▸ **Request 1**: From the code review notes, return verbatim the stretch from "before using them" through "any check fails.".
▸ **Request 2**: Output as a numbered list only the lines of the listing from the one containing "Task: Click the Redo arrow in the toolbar" through the one containing "Task: Click the square", skipping any blank lines.

--- Begin Source ---

In `@cpp/src/pdlp/distributed_pdlp/partition_loader.cu`:
- Around line 77-87: Validate partition and CSR metadata before any
slicing/indexing: check that parts.size() >= nb_cstr + nb_vars before creating
cstr_parts/var_parts, ensure all entries in parts are within [0, nb_parts)
before using them to index rank_data_t<i_t,f_t>, and verify CSR arrays
(offsets/indices) have expected lengths (e.g., offsets.size() >= rows+1 and
indices.size() == nnz) before dereferencing in functions that build/iterate the
CSR (referencing variables parts, nb_cstr, nb_vars, rank_data_t, and the CSR
offset/index containers); use cuopt_expects (or the existing error path) to fail
early with clear messages when any check fails.
In `@cpp/src/pdlp/pdlp.cu`:
- Around line 821-825: The distributed gather of the current iterate is missing
on several return paths so master buffers can be stale; call the multi-GPU
gather before any return that serializes the current solution. Specifically,
ensure pdhg_solver_.get_mgpu_engine() and its method
gather_potential_next_solutions_to_master(pdhg_solver_,
current_termination_strategy_.get_convergence_information().get_reduced_cost())
is invoked centrally before any code that calls
fill_return_problem_solution(...), and add the same centralized gather call on
the other identified return sites (including the ConcurrentLimit and
PrimalFeasible/infeasibility exits referenced around lines ~859-863 and
~1541-1545) so the master full-size solution/reduced-cost buffers are populated
on every distributed return path.
- Around line 387-393: The distributed constructor pdlp_solver_t( problem_t<i_t,
f_t>& placeholder_problem, ... ) currently delegates to the regular ctor before
shard sizes exist, causing functions that use primal_size_h_/dual_size_h_ (e.g.,
set_initial_primal_solution, handling of initial_primal_solution and
initial_dual_solution and warm-start data) to operate on zero-length buffers;
update this constructor to either (a) validate and reject any initial-state
options (initial_primal_solution, initial_dual_solution, warm-start) up front
and return an error, or (b) defer all logic that applies initial iterates (calls
to set_initial_primal_solution / set_initial_dual_solution and warm-start
handling) until after shard construction when primal_size_h_ and dual_size_h_
are set, ensuring no modulo/divide-by-zero or zero-length copies occur.

--- End Source ---
--- Begin Material provided ---

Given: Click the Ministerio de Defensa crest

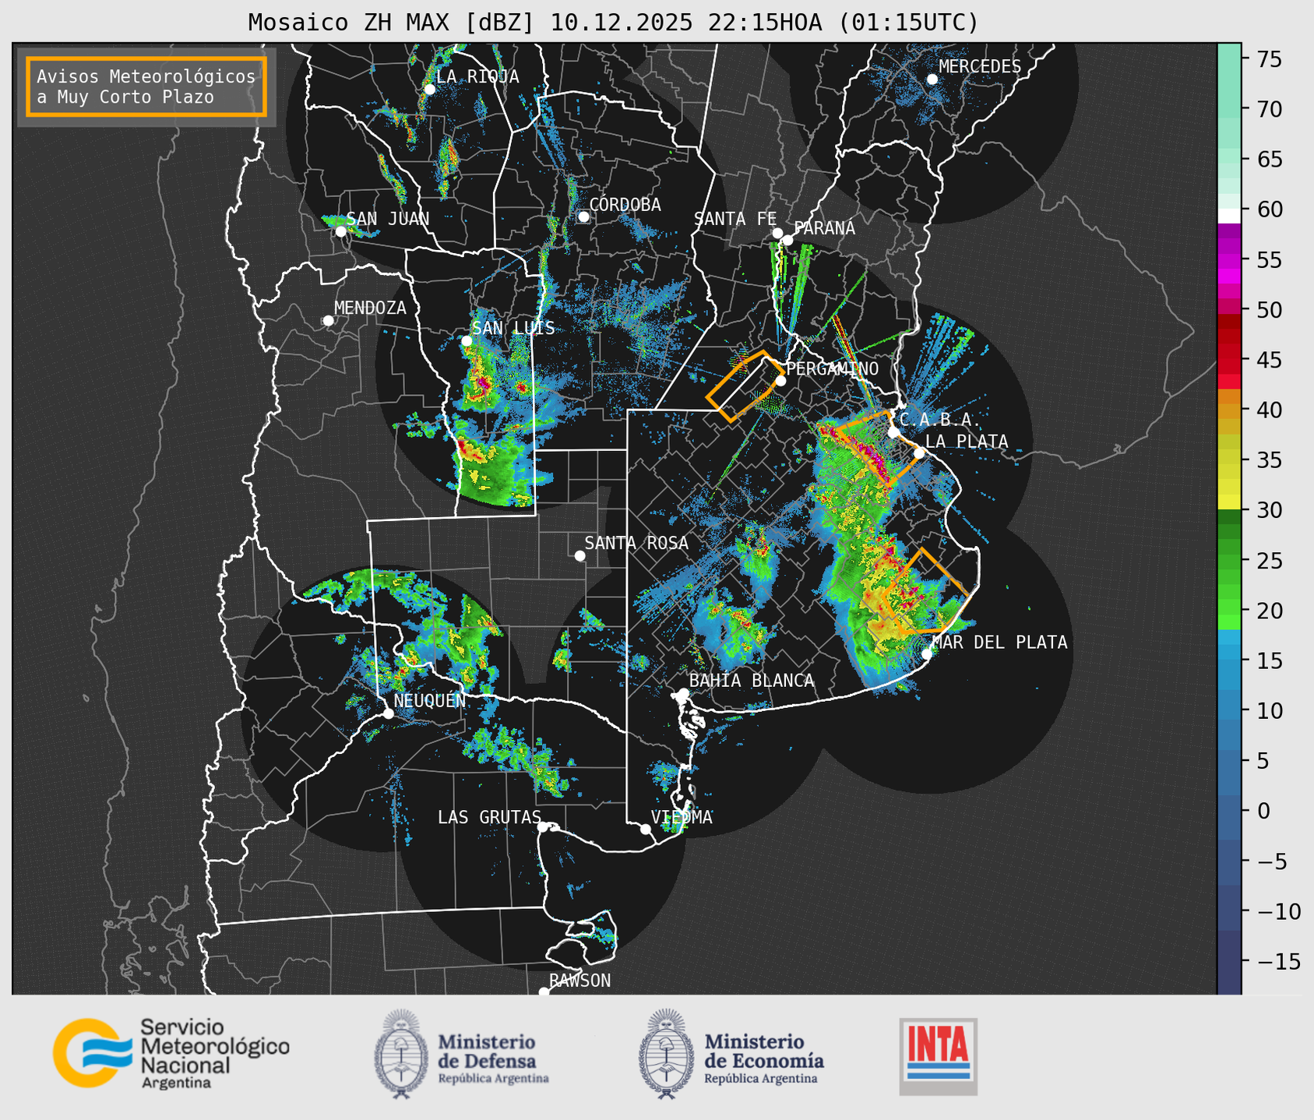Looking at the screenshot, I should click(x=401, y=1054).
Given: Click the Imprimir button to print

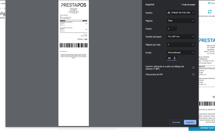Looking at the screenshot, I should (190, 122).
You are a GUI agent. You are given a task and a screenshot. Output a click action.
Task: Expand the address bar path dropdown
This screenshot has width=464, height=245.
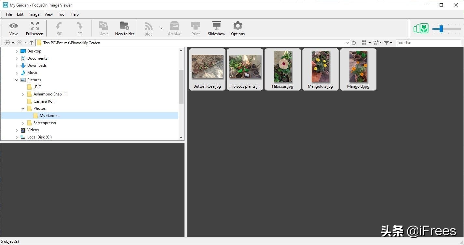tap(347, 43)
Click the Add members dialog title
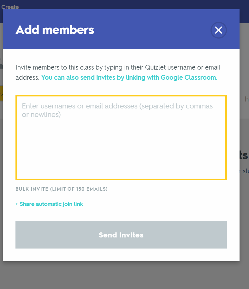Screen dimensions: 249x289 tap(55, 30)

--- End Material provided ---
--- Begin Material provided ---

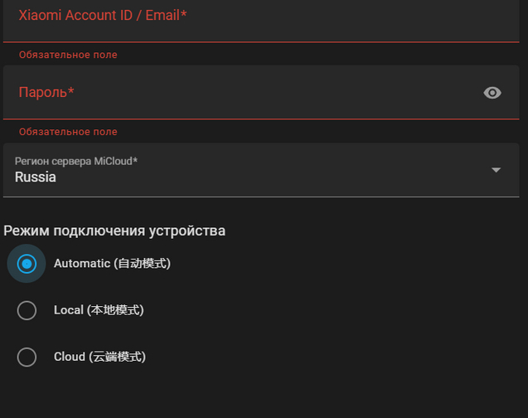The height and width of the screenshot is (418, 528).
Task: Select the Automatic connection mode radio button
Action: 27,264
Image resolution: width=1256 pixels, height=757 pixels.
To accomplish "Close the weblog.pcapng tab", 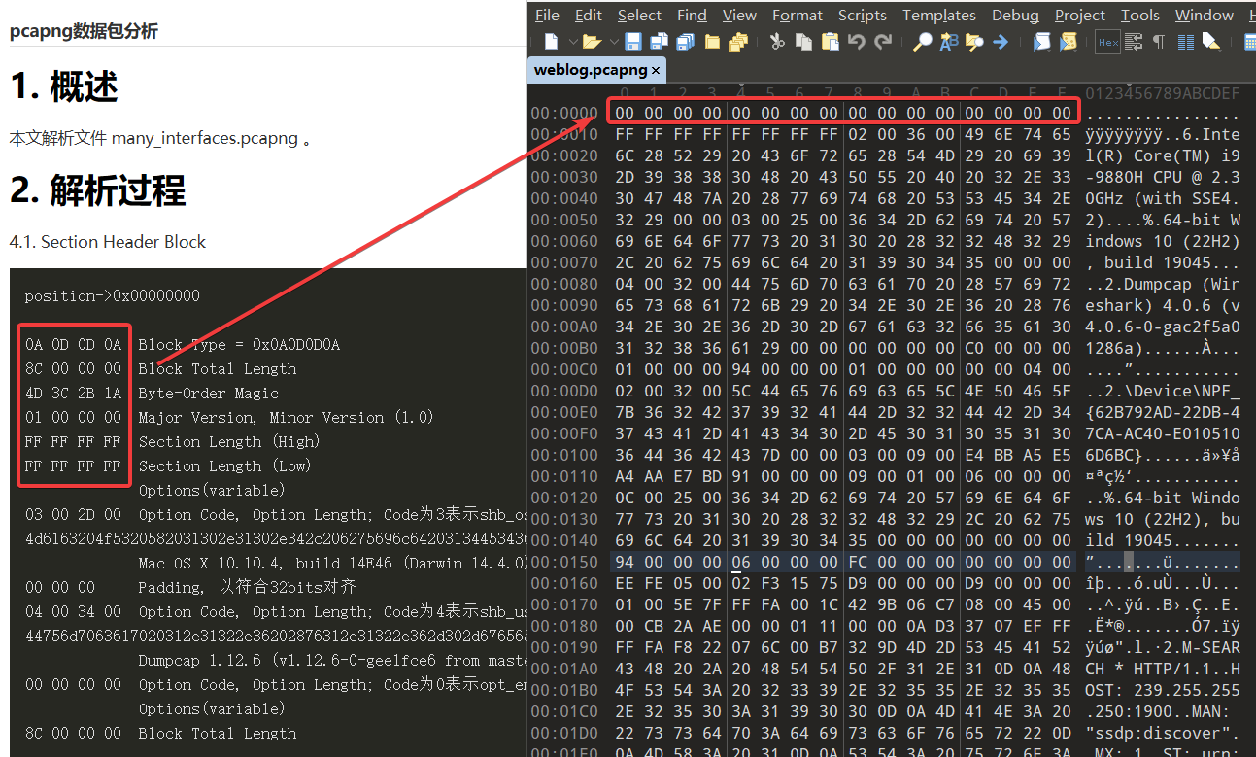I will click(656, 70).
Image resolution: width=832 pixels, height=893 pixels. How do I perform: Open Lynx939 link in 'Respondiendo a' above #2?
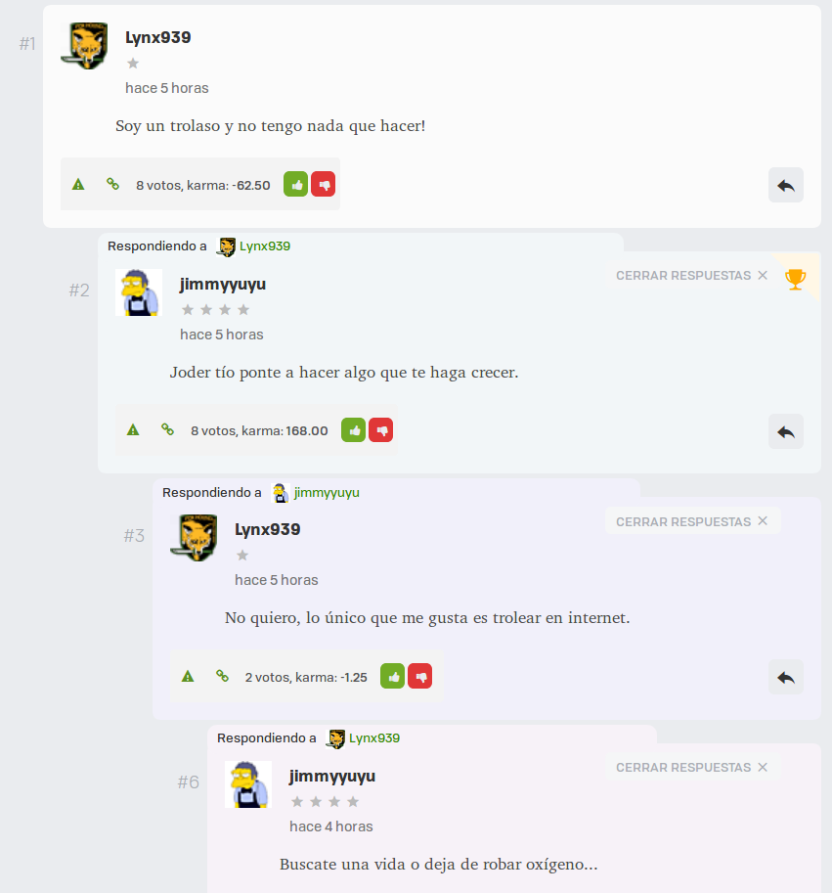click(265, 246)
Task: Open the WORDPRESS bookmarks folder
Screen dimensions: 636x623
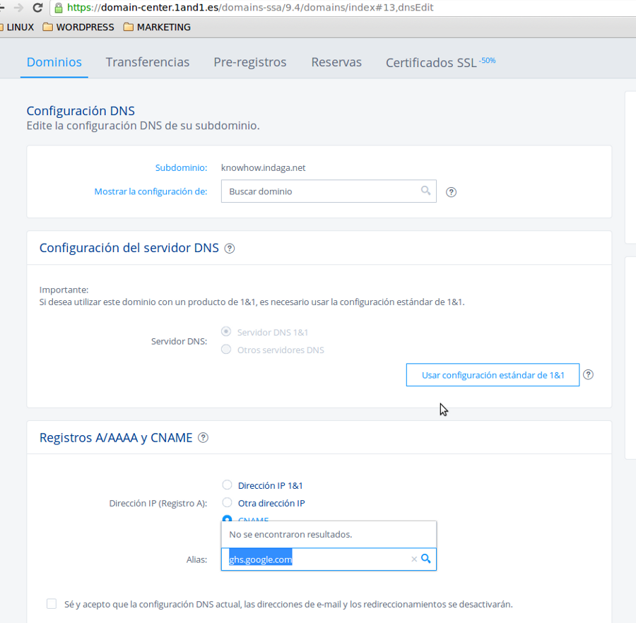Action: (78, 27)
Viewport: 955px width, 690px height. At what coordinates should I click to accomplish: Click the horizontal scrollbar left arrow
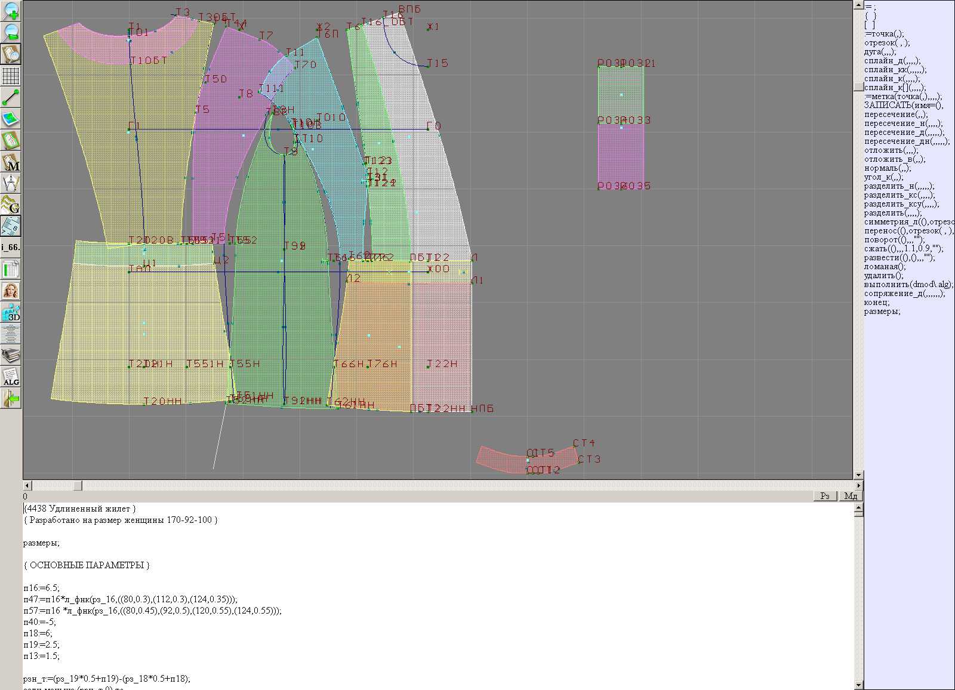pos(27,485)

--- End Material provided ---
--- Begin Material provided ---

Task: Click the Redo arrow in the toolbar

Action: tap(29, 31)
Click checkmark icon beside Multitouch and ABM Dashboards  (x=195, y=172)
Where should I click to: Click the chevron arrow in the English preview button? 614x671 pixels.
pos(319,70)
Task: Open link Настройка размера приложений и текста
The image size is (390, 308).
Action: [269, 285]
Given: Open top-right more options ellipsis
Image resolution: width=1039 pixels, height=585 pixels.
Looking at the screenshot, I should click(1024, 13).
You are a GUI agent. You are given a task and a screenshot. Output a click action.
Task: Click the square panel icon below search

--- End Material provided ---

▸ **Complete answer 1**:
before using them to index rank_data_t<i_t,f_t>, and verify CSR arrays
(offsets/indices) have expected lengths (e.g., offsets.size() >= rows+1 and
indices.size() == nnz) before dereferencing in functions that build/iterate the
CSR (referencing variables parts, nb_cstr, nb_vars, rank_data_t, and the CSR
offset/index containers); use cuopt_expects (or the existing error path) to fail
early with clear messages when any check fails.

▸ **Complete answer 2**:
1. Task: Click the Redo arrow in the toolbar
2. Action: tap(29, 31)
3. Click checkmark icon beside Multitouch and ABM Dashboards  (x=195, y=172)
4. Where should I click to: Click the chevron arrow in the English preview button? 614x671 pixels.
5. pos(319,70)
6. Task: Open link Настройка размера приложений и текста
7. The image size is (390, 308).
8. Action: [269, 285]
9. Given: Open top-right more options ellipsis
10. Image resolution: width=1039 pixels, height=585 pixels.
11. Looking at the screenshot, I should click(1024, 13).
12. You are a GUI agent. You are given a task and a screenshot. Output a click action.
13. Task: Click the square panel icon below search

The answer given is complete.